先日、下着売り場に行った時のこと。普段はおばちゃん向けのコーナーで買い物をするのだけど、春らしい色合いのセットアップが目について若者コーナーに足を踏み入れてしまった。

私も「ブラジャーとショーツはお揃いじゃないと!」なんてイキっていた時期もあったのだけど、今やすっかり着心地重視。「人に見せる訳じゃないからね!」と言い訳をして、お揃いの下着なんてとんと買わなくなっている。

私は身長が低いだけでなく胸も貧弱だ。
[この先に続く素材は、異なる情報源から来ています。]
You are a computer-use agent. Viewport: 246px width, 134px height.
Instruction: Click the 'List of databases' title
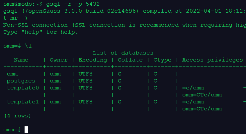click(x=123, y=53)

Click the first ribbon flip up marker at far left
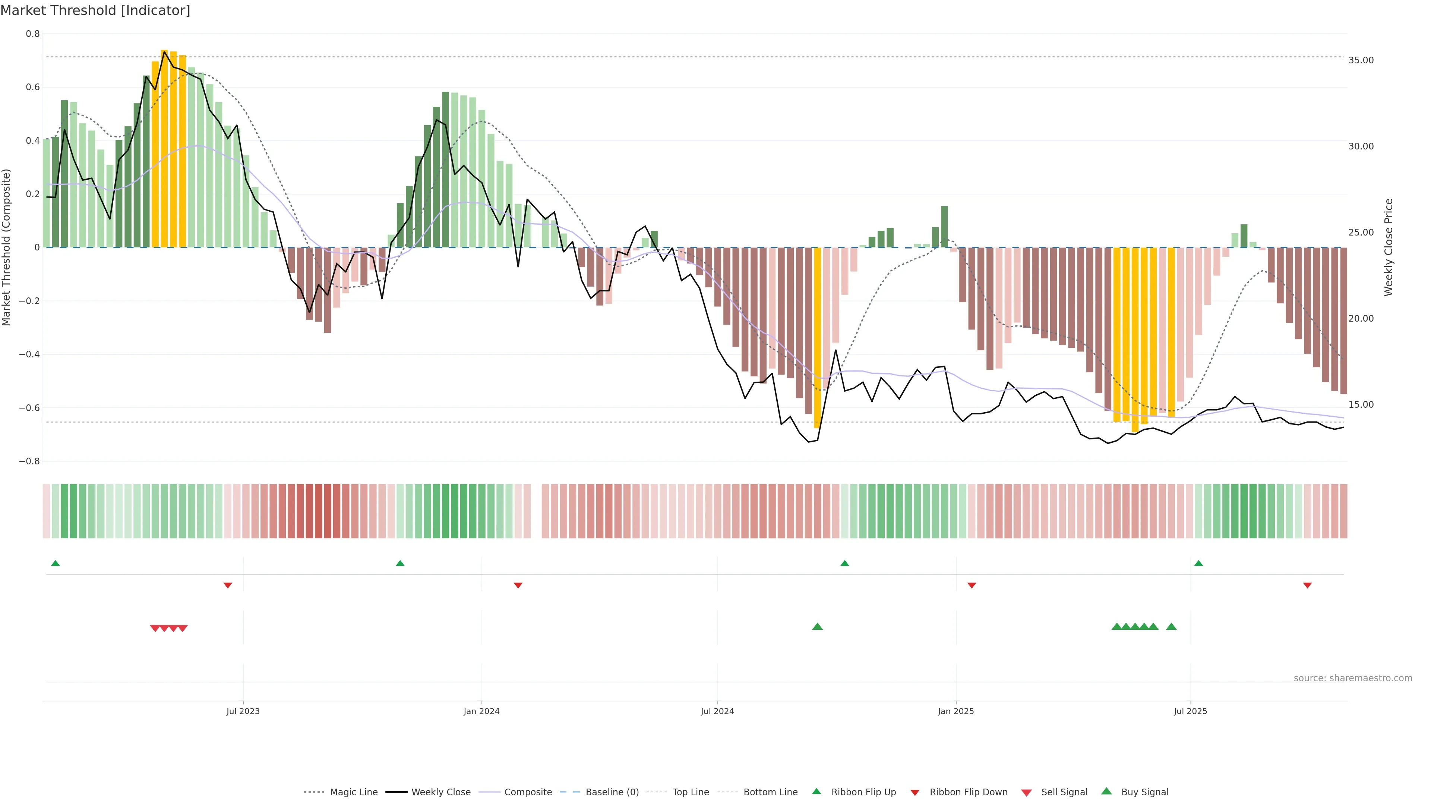[55, 563]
紳士の方々はご存知ないかと思うのだけど、胸が小さい人向けのブラジャーには「パッド」が漏れ無く付いてくる。

俗に言う「寄せて上げて」ってヤツだ。

「私は別にに盛らなくてもいいんだけどな…」などと思っていても、ほぼデフォルト化しているので、もし恋人や妻のブラジャーにパッドが付いていたとしても「コイツ、俺を騙してたな!」などと彼女達を責めないでいただきたい……なんて話はさておき。

久しぶりに若者向けの可愛らしいブラジャーを手に取ってみて驚愕してしまった。パッドがやたら分厚くて強そうなのだ。

「寄せて上げて」なんて可愛らしいものではない。そう…あれは鎧だ。

柔らかい素材で出来た鎧と言っても過言ではない。今まで私は「最近のお嬢さん達は私の頃と違って発育が良いから、胸の大きい子が多いよねぇ」と思っていたのだけど、その理由を理解した。彼女達は分厚い鎧身に纏っていたのだ。

お洒落にかける女性の情熱って素晴らしいなぁ!

何かというと「イマドキの若い女性は…」と言われるけれど、昔から女性は「お洒落の為なら死ねる!」くらいの勢いで綺麗になる事を目指してきた。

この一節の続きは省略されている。